◆ Recorded data

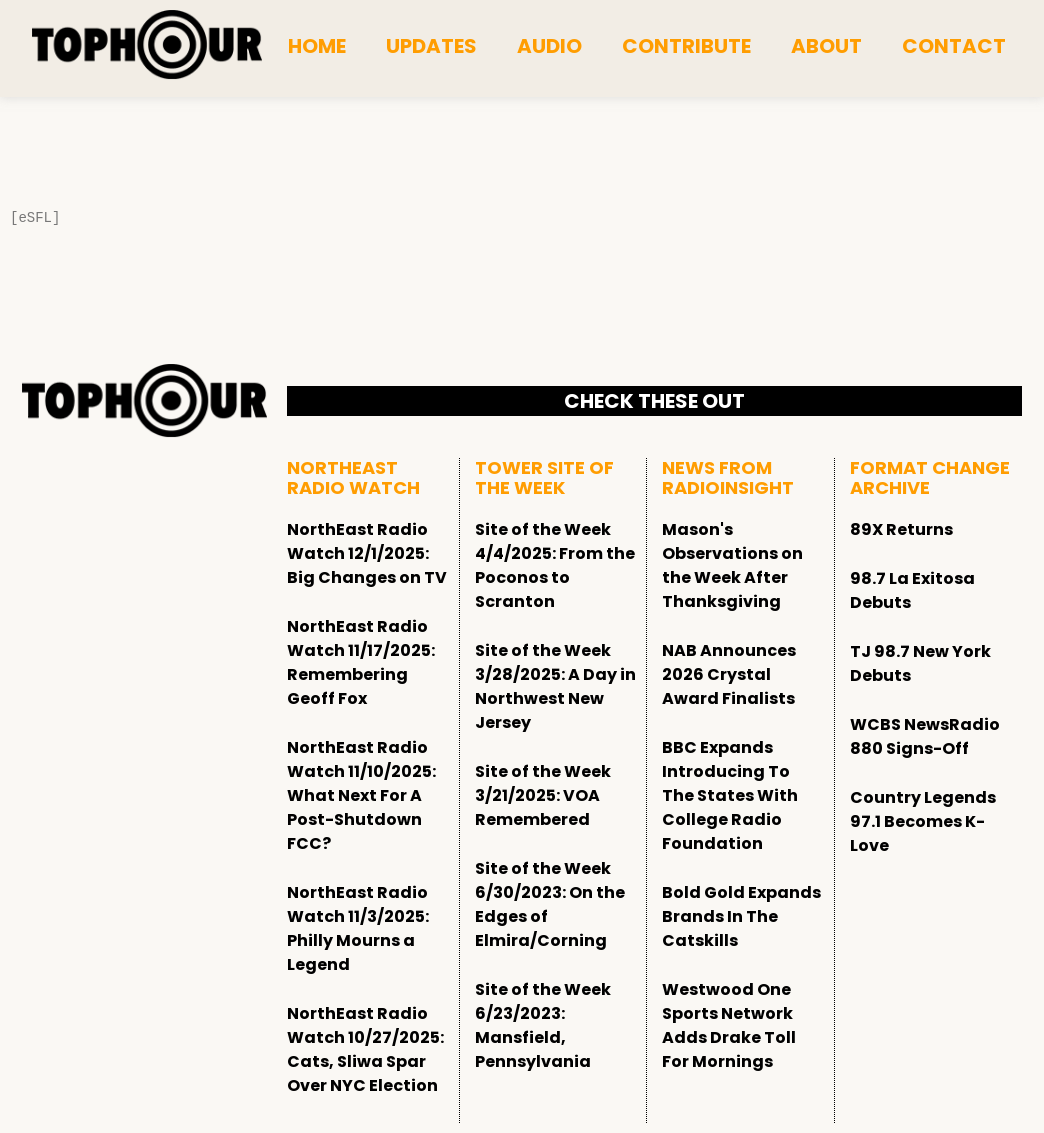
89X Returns (901, 529)
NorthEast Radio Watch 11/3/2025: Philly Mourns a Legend (358, 928)
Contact (954, 46)
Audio (549, 46)
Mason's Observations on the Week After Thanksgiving (732, 565)
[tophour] (147, 45)
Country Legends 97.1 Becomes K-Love (923, 821)
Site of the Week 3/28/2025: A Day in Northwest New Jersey (555, 686)
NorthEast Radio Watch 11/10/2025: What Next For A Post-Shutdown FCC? (361, 795)
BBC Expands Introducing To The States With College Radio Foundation (730, 795)
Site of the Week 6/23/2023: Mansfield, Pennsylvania (543, 1025)
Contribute (686, 46)
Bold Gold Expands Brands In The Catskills (741, 916)
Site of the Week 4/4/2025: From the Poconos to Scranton (555, 565)
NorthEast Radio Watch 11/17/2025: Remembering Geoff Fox (361, 662)
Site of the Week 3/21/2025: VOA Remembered (543, 795)
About (826, 46)
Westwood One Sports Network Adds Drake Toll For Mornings (729, 1025)
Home (317, 46)
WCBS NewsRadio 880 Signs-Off (925, 736)
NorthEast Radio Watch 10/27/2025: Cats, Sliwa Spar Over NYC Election (365, 1049)
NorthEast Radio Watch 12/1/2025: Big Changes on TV (367, 553)
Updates (431, 46)
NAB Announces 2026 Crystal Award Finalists (729, 674)
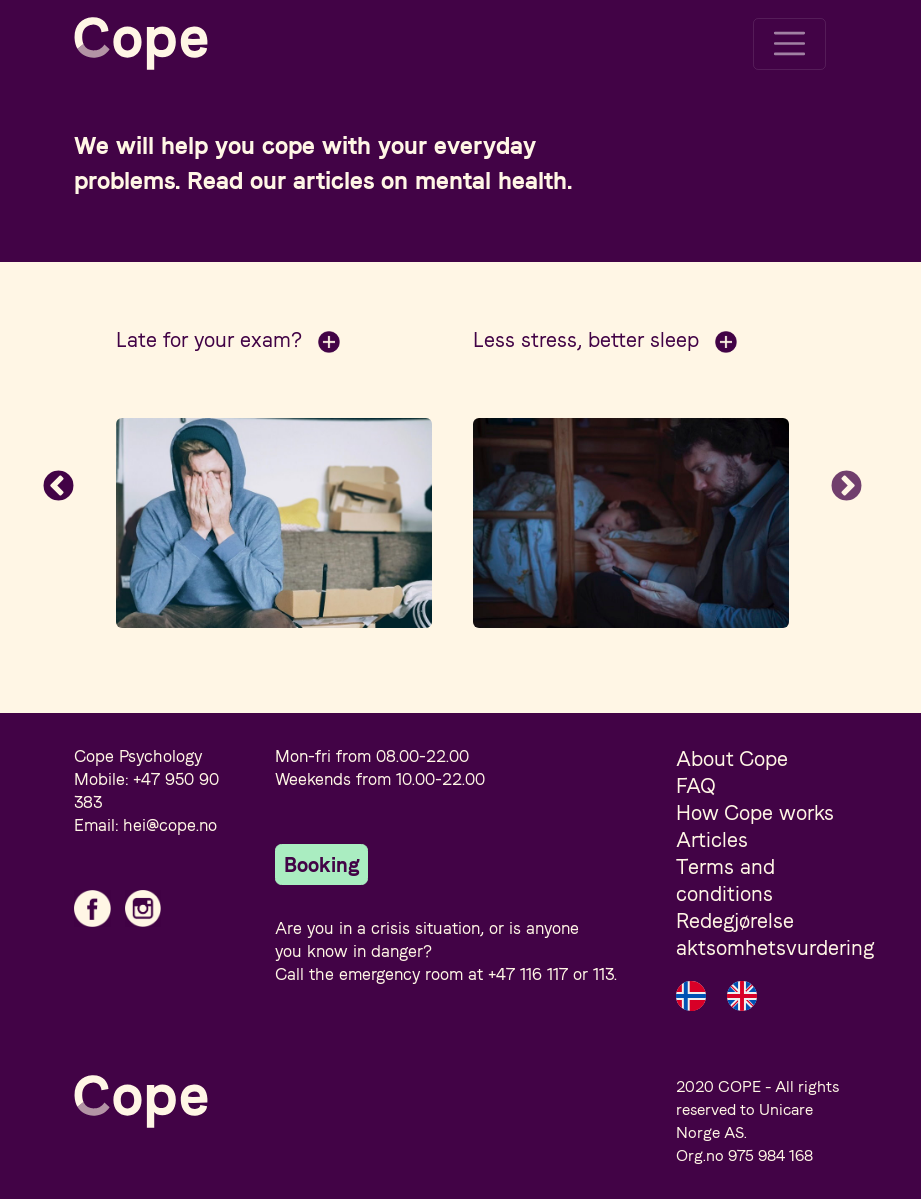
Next (846, 487)
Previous (59, 487)
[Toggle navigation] (789, 44)
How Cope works (755, 812)
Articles (712, 839)
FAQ (696, 785)
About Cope (732, 758)
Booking (321, 864)
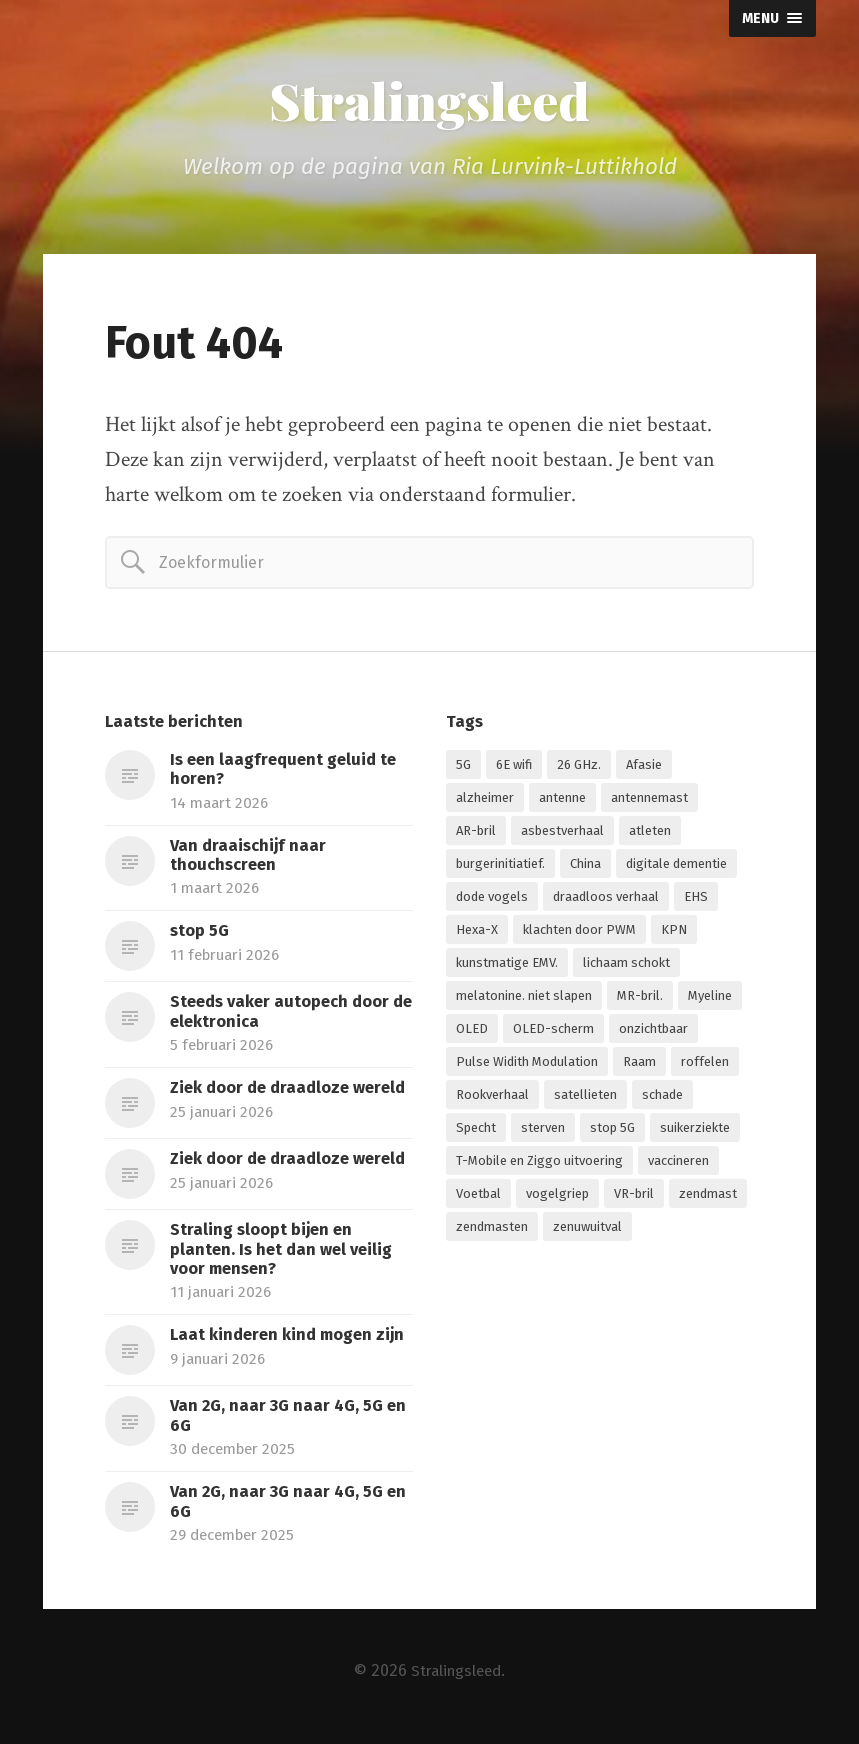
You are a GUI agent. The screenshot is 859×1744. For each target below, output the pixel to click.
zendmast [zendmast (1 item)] (708, 1196)
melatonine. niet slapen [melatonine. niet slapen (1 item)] (524, 998)
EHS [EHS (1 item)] (696, 899)
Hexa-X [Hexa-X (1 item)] (477, 932)
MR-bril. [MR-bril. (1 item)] (640, 998)
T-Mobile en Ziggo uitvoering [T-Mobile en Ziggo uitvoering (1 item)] (539, 1163)
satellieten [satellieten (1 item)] (585, 1097)
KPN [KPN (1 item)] (674, 932)
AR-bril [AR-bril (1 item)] (476, 833)
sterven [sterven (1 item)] (543, 1130)
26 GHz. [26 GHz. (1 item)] (579, 767)
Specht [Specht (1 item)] (476, 1130)
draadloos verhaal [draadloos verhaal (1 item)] (606, 899)
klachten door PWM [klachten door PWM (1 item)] (579, 932)
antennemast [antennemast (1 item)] (649, 800)
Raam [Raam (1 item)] (639, 1064)
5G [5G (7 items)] (463, 767)
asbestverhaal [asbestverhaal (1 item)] (562, 833)
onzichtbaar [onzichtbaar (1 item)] (653, 1031)
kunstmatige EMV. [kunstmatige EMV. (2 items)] (507, 965)
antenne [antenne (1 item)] (562, 800)
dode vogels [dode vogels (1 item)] (492, 899)
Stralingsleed (430, 102)
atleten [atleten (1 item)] (650, 833)
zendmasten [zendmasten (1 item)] (492, 1229)
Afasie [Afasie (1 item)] (644, 767)
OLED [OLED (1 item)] (472, 1031)
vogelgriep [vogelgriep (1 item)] (557, 1196)
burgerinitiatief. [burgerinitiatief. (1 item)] (500, 866)
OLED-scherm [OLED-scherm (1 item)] (553, 1031)
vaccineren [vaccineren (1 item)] (678, 1163)
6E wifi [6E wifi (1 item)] (514, 767)
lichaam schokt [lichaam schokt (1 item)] (626, 965)
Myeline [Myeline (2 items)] (710, 998)
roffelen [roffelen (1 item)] (705, 1064)
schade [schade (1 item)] (662, 1097)
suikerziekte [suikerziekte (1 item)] (695, 1130)
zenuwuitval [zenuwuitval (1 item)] (587, 1229)
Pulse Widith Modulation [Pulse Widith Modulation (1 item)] (527, 1064)
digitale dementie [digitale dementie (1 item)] (676, 866)
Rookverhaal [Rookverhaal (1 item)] (492, 1097)
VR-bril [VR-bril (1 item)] (634, 1196)
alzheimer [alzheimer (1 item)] (485, 800)
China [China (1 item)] (585, 866)
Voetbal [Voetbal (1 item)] (478, 1196)
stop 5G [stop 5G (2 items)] (612, 1130)
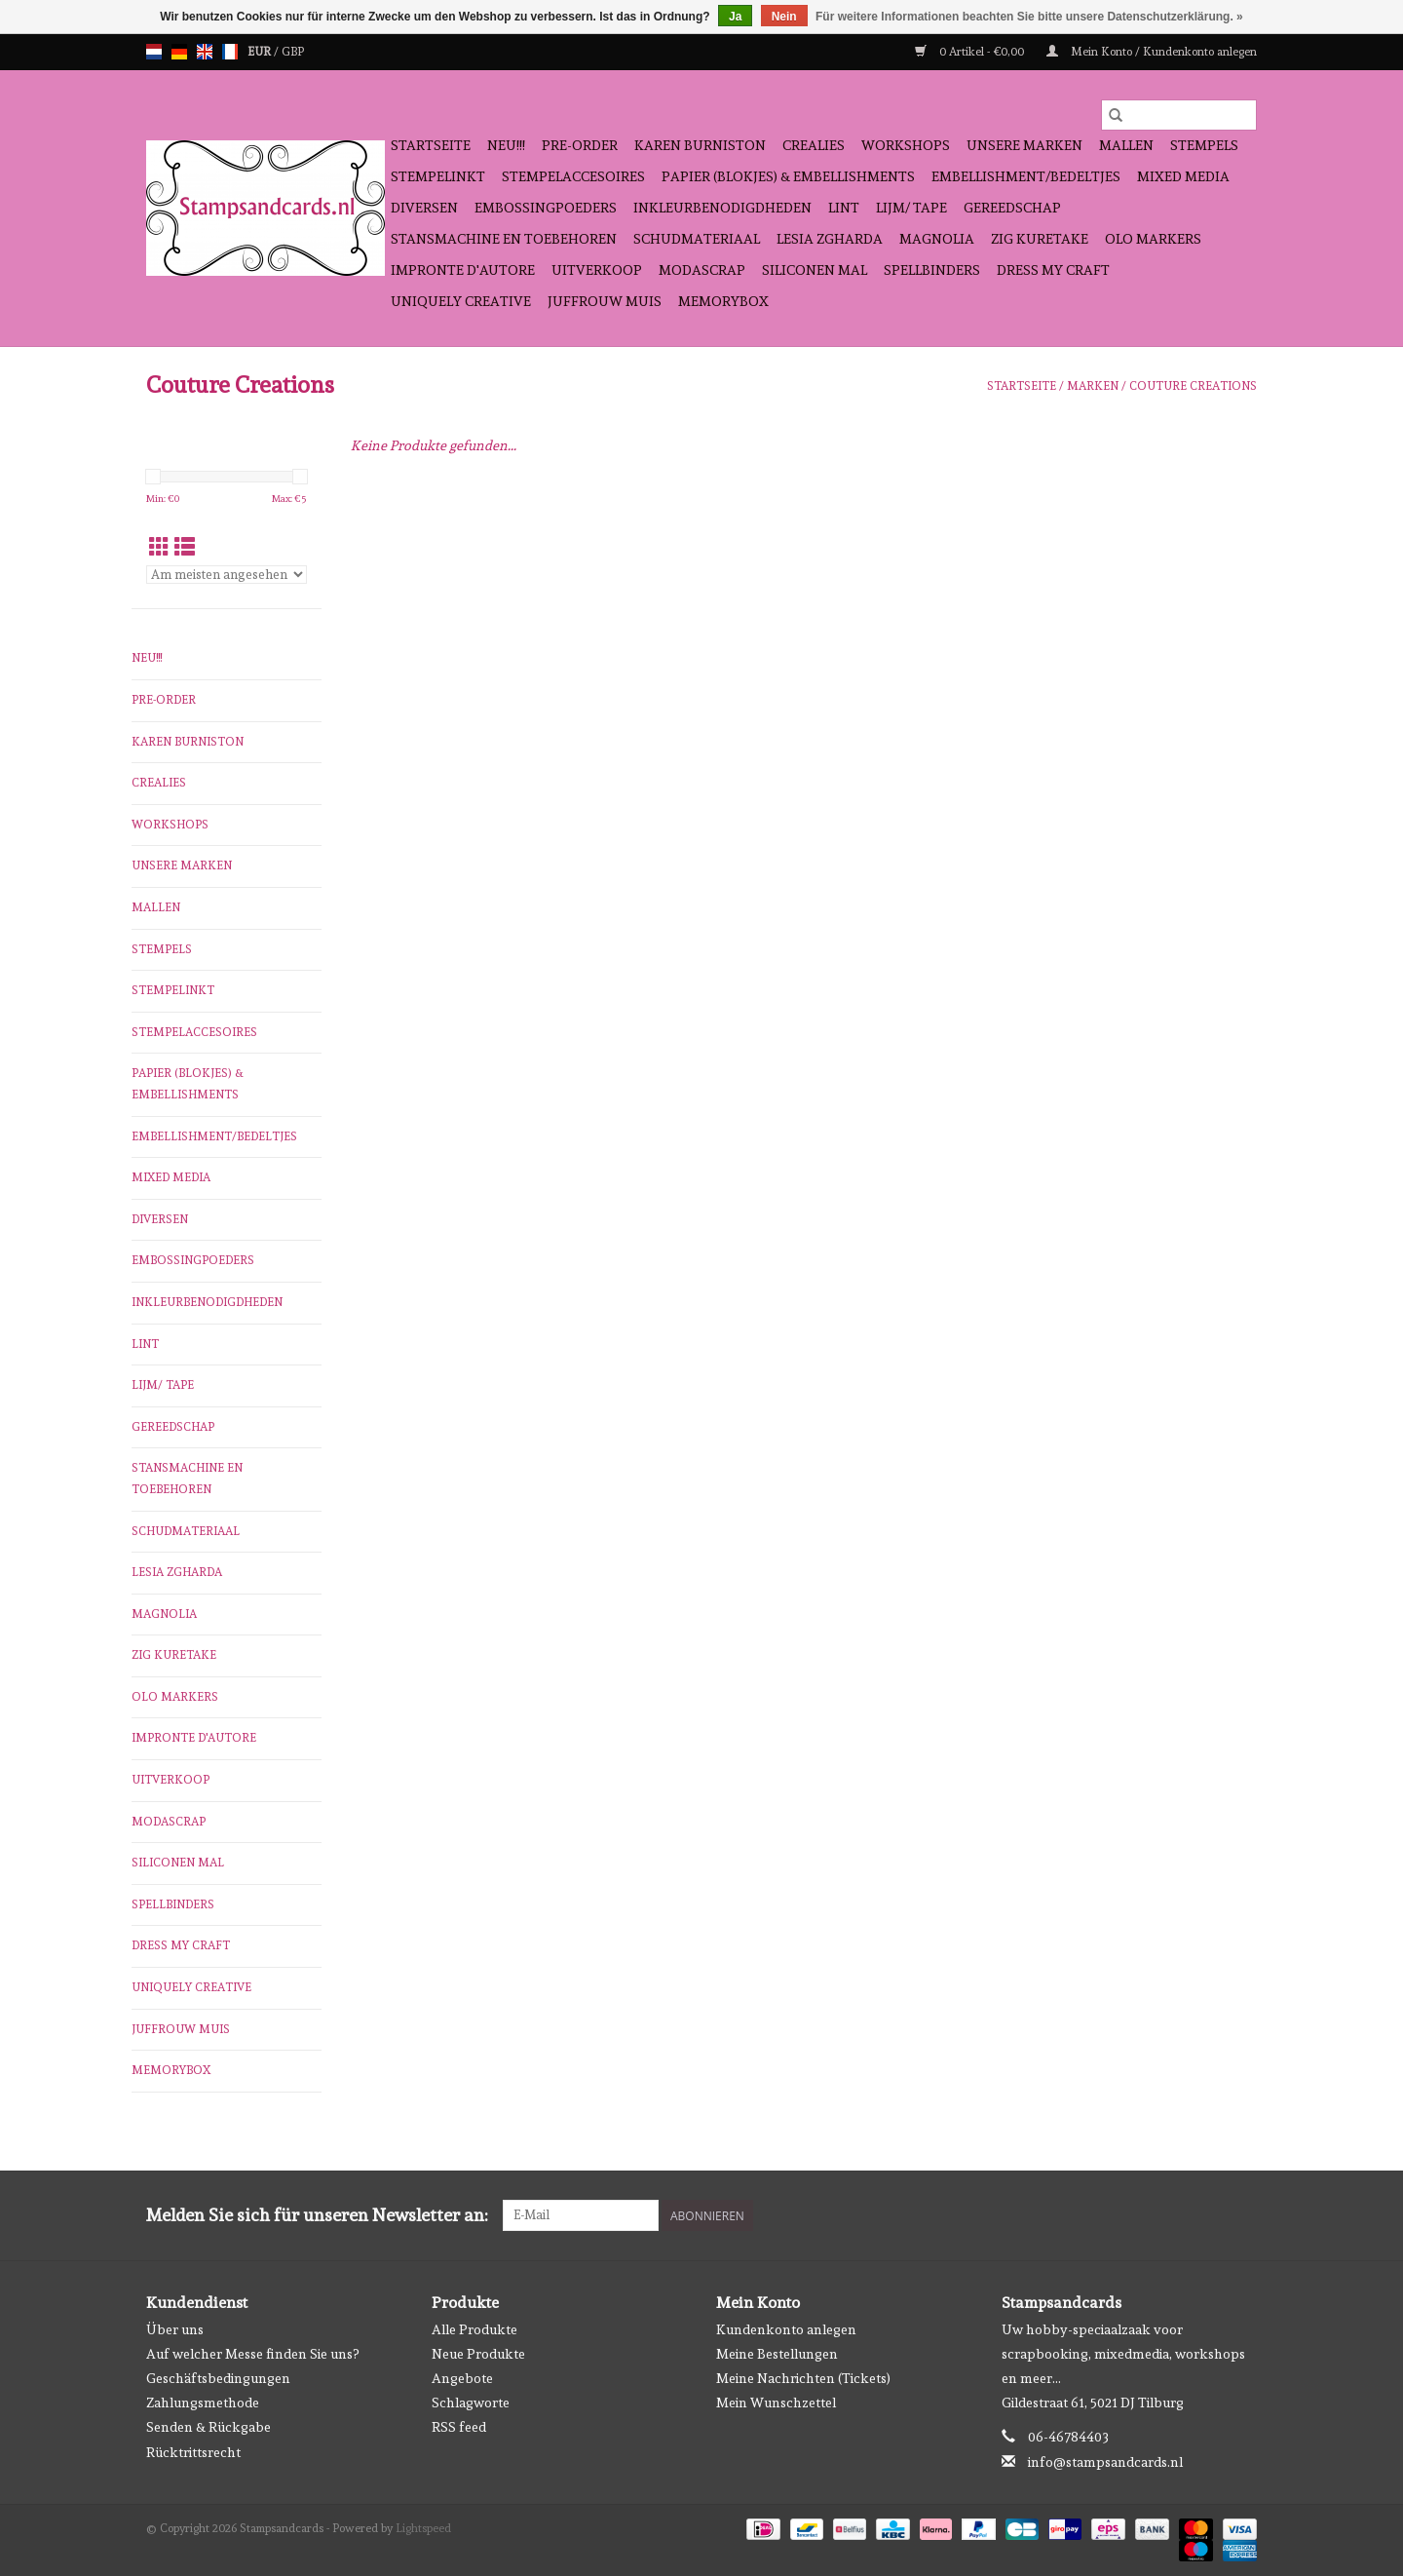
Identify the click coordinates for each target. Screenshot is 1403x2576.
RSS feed (459, 2427)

◆ Short task
Express the lines between the one holding "Mason's Observations on" and the one holding "BBC Expands Introducing", inclusive, as a JSON list of strings, with one string for each line and any blank lines left out.

◆ The solution
[
  "Mason's Observations on the Week After Thanksgiving (732, 565)",
  "[tophour] (147, 45)",
  "Country Legends 97.1 Becomes K-Love (923, 821)",
  "Site of the Week 3/28/2025: A Day in Northwest New Jersey (555, 686)",
  "NorthEast Radio Watch 11/10/2025: What Next For A Post-Shutdown FCC? (361, 795)",
  "BBC Expands Introducing To The States With College Radio Foundation (730, 795)"
]